Armand’s Confession Was About How Much He Loves Daniel’s Humanity – The Vampire Lestat

Over the last two episodes, Armand (Assad Zaman) has admitted that he’s in love with Daniel Molloy (Eric Bogosian). This week, he finally explains why, telling Daniel that he’s spent the last 52 years watching over him from the shadows, occasionally intervening in his life but never revealing himself. It’s a beautiful confession, and one that says to me the writers fully understand what made the Queen of the Damned chapter work so well.

Because in response to that confession of love, Daniel asks Armand to “prove it”. And the responses Armand chooses are not about Daniel’s biggest achievements, his interviews, his books, or moments where Daniel was successful or happy in his life. Instead, he reaches for two memories where Daniel is arguably at his lowest: aggressively having sex with a student in the back seat of his rental car in a hotel parking garage, and the fallout of his daughter’s graduation after she’s told him she didn’t want him there.

I don’t think those are random choices. I think they’re the key to understanding why Armand fell in love with Daniel in the first place.

Because, both in Queen of the Damned and increasingly on the show, Armand doesn’t love Daniel despite his humanity. He loves him because of it.

Book readers know this has always been one of the defining aspects of Devil’s Minion. Armand doesn’t fall in love with Daniel because he’s a brilliant journalist, or because he’s clever, or even because he’s funny. He falls in love with Daniel because Daniel is so unapologetically, gloriously human. He helps Armand reconnect with his own human side, which he has been out of touch with for centuries.

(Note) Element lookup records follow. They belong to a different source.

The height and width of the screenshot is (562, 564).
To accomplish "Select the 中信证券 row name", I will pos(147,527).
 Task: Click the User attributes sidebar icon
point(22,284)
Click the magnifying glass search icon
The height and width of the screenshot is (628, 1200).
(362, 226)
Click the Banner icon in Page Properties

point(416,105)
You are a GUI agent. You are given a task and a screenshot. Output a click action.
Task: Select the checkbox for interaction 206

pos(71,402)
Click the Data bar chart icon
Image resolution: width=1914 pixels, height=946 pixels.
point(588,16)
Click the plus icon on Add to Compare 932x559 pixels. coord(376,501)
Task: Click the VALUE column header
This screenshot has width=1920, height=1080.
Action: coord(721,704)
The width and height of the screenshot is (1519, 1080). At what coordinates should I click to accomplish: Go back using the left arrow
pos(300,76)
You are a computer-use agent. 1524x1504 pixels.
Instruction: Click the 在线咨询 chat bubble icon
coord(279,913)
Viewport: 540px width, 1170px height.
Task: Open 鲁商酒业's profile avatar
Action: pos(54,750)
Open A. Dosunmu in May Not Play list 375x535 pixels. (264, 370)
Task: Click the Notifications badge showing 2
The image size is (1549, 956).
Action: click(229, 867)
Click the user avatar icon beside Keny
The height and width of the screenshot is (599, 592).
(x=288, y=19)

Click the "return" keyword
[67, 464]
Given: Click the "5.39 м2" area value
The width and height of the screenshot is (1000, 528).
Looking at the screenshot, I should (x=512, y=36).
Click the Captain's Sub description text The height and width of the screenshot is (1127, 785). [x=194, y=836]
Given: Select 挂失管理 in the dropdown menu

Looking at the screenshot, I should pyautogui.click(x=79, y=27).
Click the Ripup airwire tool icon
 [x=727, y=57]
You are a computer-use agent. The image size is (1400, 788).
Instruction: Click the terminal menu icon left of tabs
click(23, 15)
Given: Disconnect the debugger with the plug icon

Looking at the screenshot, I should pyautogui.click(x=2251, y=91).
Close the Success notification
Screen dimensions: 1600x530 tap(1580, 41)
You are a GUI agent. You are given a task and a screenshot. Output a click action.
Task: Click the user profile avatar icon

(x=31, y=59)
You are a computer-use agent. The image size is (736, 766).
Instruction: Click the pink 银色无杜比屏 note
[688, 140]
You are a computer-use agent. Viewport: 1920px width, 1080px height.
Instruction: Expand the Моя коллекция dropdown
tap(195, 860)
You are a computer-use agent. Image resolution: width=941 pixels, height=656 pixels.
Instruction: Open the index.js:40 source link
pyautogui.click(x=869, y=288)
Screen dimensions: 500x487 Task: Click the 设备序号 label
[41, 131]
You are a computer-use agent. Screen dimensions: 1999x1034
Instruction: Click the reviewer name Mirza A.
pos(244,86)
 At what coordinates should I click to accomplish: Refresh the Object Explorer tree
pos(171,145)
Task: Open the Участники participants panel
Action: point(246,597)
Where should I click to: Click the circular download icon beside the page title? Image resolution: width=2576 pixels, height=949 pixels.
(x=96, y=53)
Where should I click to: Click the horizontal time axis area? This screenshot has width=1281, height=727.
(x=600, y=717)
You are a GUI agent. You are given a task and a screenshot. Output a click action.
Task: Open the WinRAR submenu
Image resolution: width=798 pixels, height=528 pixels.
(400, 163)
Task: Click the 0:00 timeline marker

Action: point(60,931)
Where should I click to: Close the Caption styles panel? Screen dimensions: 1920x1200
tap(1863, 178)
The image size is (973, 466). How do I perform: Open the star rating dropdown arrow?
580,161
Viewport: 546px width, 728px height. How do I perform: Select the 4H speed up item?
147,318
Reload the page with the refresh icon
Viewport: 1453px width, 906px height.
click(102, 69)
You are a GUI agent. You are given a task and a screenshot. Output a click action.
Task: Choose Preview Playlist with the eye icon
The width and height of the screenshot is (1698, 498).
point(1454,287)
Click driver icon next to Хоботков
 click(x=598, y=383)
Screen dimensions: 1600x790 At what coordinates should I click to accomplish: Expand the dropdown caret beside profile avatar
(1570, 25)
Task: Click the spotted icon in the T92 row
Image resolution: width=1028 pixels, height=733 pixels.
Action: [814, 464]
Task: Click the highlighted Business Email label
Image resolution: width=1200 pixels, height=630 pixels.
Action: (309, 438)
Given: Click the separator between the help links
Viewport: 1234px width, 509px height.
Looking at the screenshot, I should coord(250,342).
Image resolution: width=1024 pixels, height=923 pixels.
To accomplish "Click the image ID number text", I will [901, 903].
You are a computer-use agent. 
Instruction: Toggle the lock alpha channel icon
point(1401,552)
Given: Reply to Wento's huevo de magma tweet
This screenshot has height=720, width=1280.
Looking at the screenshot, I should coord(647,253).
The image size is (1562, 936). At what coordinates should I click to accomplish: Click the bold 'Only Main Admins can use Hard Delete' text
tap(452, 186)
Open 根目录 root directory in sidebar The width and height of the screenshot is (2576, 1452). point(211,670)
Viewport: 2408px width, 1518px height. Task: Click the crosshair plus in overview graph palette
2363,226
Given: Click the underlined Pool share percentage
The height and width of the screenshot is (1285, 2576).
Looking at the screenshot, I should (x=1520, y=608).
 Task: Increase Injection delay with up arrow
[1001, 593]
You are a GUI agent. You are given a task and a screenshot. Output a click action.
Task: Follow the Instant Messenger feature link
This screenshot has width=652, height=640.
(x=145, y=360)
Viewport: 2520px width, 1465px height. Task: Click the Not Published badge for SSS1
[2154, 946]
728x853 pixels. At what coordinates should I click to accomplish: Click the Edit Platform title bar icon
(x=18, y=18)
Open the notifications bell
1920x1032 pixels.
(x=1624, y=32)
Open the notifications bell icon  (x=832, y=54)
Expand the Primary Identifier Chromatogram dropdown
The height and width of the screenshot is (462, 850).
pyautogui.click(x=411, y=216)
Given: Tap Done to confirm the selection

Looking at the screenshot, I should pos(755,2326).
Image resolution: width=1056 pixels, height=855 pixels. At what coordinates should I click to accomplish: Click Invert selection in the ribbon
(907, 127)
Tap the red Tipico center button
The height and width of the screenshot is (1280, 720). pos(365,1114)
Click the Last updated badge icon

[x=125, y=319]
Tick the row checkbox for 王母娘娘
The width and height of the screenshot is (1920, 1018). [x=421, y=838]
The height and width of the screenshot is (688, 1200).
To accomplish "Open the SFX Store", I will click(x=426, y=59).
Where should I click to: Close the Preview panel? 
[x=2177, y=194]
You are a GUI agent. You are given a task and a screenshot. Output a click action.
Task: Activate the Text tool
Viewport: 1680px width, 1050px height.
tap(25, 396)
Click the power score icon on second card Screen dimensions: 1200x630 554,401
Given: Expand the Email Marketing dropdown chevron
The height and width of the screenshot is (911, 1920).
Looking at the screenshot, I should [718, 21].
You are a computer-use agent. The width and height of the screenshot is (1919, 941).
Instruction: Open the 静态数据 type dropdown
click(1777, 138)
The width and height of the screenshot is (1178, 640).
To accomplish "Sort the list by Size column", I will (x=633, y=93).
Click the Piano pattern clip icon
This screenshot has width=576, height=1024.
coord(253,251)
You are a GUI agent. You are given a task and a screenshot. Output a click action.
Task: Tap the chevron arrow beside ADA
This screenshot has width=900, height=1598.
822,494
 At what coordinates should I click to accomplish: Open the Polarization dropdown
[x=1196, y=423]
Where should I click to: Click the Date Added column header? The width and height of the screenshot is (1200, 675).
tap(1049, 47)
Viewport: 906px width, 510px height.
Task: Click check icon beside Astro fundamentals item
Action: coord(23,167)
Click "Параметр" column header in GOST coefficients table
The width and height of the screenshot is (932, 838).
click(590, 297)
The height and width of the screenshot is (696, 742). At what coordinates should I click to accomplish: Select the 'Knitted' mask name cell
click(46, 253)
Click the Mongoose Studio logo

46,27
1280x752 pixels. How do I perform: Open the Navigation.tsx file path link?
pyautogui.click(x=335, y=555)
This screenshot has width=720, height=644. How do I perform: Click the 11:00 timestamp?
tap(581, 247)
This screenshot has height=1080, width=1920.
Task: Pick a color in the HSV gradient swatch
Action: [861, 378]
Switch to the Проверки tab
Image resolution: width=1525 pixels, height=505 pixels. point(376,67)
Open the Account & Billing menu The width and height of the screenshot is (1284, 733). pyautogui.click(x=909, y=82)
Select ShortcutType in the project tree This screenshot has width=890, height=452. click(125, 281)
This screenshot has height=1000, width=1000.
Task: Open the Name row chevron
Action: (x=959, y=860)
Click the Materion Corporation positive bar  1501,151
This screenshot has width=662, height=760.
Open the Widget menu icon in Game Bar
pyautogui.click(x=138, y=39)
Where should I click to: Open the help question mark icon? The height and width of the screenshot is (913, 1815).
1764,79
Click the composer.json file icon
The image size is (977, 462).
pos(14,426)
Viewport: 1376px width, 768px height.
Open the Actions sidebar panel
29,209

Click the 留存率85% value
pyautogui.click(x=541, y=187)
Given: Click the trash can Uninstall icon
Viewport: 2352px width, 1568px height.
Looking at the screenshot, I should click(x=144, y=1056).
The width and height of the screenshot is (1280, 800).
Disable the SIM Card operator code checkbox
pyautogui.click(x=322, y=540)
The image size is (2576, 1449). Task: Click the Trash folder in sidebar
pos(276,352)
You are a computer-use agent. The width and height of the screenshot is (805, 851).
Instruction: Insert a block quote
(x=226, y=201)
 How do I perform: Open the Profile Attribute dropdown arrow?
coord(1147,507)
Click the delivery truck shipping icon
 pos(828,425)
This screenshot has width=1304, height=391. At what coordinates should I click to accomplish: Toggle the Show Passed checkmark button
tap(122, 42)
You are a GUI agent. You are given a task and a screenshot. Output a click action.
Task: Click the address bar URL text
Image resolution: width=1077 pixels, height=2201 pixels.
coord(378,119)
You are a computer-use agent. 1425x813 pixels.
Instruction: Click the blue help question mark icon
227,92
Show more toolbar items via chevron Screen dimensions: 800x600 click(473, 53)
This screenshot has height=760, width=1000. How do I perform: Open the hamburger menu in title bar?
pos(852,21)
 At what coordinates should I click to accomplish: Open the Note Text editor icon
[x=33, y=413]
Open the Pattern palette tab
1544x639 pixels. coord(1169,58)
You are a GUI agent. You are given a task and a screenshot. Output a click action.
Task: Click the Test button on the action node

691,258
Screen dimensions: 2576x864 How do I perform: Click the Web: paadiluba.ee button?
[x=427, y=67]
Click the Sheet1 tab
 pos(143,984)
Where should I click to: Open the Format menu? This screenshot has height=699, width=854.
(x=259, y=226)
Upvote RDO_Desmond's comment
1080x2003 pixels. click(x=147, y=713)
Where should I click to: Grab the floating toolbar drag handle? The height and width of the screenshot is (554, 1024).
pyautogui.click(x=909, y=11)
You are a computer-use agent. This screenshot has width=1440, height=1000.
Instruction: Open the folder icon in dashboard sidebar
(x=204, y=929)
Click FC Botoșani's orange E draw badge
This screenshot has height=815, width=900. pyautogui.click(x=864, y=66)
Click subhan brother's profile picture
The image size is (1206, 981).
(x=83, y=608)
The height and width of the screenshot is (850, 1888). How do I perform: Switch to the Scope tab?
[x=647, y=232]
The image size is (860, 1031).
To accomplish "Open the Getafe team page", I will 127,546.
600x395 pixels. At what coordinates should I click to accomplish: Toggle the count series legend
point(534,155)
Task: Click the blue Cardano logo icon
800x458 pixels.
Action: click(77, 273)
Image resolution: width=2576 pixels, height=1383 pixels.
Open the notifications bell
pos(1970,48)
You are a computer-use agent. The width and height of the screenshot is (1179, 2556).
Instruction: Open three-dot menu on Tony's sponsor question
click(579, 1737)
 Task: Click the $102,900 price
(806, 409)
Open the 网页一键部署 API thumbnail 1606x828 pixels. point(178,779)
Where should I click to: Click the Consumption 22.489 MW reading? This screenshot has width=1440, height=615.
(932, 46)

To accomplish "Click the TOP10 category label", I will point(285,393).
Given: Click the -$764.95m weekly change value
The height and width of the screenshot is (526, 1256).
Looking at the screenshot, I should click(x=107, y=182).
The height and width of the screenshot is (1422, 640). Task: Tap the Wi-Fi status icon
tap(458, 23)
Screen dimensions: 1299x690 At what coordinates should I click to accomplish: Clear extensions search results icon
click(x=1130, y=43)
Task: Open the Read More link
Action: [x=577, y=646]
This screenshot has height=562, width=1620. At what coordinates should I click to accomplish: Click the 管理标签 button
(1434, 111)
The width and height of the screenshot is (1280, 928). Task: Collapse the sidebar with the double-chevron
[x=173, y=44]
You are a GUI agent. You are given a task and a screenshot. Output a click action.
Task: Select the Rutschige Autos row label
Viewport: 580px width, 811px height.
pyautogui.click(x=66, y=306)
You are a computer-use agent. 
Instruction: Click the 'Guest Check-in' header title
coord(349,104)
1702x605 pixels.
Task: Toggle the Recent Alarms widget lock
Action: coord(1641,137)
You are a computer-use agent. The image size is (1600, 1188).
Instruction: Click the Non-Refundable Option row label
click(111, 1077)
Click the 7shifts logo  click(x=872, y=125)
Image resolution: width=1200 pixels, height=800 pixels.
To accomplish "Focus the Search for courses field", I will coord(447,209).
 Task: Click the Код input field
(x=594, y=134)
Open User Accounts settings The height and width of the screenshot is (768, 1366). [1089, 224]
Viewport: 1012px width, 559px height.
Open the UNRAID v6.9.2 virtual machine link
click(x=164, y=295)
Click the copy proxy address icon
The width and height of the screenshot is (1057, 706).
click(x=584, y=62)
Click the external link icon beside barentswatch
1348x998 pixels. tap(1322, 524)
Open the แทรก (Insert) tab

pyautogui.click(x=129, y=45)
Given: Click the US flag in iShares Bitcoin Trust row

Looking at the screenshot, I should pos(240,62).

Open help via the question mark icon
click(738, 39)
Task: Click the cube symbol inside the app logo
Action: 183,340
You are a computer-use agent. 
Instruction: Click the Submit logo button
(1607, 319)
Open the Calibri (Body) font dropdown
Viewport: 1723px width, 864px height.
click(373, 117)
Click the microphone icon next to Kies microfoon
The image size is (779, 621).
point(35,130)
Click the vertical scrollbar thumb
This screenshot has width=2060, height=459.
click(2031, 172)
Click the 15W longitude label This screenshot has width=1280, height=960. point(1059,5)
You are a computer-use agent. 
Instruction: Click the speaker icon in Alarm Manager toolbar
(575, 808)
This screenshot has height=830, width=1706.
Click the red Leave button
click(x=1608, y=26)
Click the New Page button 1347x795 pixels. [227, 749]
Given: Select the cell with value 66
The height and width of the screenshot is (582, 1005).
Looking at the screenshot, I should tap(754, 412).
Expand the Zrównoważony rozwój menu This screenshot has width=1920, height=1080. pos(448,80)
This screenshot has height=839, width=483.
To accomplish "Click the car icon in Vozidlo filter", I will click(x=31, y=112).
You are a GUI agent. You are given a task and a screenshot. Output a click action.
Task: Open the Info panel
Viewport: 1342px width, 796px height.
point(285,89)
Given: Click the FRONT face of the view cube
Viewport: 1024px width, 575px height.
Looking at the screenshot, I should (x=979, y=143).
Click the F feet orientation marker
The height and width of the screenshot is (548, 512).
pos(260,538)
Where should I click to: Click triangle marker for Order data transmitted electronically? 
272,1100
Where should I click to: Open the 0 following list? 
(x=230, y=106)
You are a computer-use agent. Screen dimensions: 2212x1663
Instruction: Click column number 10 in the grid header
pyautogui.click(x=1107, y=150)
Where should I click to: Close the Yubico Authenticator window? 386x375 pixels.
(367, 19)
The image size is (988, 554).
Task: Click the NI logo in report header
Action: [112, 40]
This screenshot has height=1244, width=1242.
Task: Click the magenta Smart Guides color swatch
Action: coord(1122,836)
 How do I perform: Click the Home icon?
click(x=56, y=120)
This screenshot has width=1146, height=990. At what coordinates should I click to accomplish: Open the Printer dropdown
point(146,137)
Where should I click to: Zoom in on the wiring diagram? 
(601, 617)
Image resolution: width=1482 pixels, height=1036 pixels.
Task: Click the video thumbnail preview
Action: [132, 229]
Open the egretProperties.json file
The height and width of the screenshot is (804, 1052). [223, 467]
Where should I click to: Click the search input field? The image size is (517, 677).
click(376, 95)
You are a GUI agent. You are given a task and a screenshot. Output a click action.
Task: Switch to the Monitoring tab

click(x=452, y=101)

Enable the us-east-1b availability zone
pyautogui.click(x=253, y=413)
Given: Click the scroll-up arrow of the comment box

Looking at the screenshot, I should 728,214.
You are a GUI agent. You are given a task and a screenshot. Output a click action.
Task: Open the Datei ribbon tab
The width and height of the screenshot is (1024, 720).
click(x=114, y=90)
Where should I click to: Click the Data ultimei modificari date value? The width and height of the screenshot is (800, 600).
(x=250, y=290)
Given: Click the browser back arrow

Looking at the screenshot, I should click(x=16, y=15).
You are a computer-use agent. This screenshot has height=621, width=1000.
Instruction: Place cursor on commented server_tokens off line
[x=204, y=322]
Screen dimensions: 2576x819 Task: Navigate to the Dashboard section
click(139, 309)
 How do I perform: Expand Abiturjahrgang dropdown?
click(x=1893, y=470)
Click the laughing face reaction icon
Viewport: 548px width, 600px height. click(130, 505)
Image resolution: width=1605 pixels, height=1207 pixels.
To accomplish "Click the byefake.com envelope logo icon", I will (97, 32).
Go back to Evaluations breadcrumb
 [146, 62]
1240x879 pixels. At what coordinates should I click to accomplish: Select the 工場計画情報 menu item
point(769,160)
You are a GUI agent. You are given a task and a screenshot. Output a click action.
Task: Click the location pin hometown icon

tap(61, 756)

One of my favorite moments between them in Queen of the Damned isn’t some sweeping declaration of love, but simply dinner. Armand, having absolutely no idea what Daniel likes to eat or really what humans eat in general, orders nearly everything on the menu. Then he watches Daniel dig in, while “laughing and laughing like a schoolboy.” It’s such a small moment, but it says everything about why these two work. Daniel’s humanity delights Armand, and it’s what he finds “fascinating” about this boy, how alive he has always been in all the messy, complicated ways that humans are.

Looking back at Armand’s confession through that lens, those two stories suddenly make perfect sense. In the rental car, Armand doesn’t stop Daniel from making a terrible decision. He makes sure the student gets home safely, but he lets Daniel make the mistake. At his daughter’s graduation, he doesn’t try to repair the relationship or somehow lessen Daniel’s heartbreak. He simply guides Daniel to the Rothko Chapel, where he makes a security guard start coughing so Daniel can grieve in private.

In both cases, Armand isn’t trying to save Daniel from his pain. He’s protecting Daniel’s ability to experience them in full.

I think that’s because Armand understands something Daniel doesn’t yet realize he’s confessing. He’s not proving that he watched Daniel, he’s proving what he loves about him. The stories he reaches for are moments where Daniel is vulnerable and imperfect, but where his humanity is on full display.

Out of everything Armand could have chosen from those 52 years, those are the memories he treasures enough to carry with him, to even know the exact dates they occurred off the top of his head.

It’s also an interesting juxtaposition to whatever is going on with Alex this season. Lestat’s guitarist has described how his sponsor, who certainly seems to be Armand, has been “erasing” his pain. It clearly isn’t working, as Alex has already fallen off the wagon and started drinking again (and that’s before Armand killed his brother!).

Whether Armand is literally altering Alex’s memories or simply trying to help him compartmentalize his trauma remains to be seen, but it stands in contrast to the way Armand didn’t try to erase or “fix” these two moments for Daniel. He wanted him to experience them in full.

That’s why I don’t think the park bench confession is simply Armand saying, “I’ve loved you for 52 years.” I think it’s Armand saying, “I loved every wonderfully, painfully human thing about you.”

Of course, Daniel is not a human any longer, he’s a vampire. So does Armand still love him as he is now? I think these two have to be allowed to get to know the current, modern-day version of each other first, and I really hope the show plans to spend time developing that.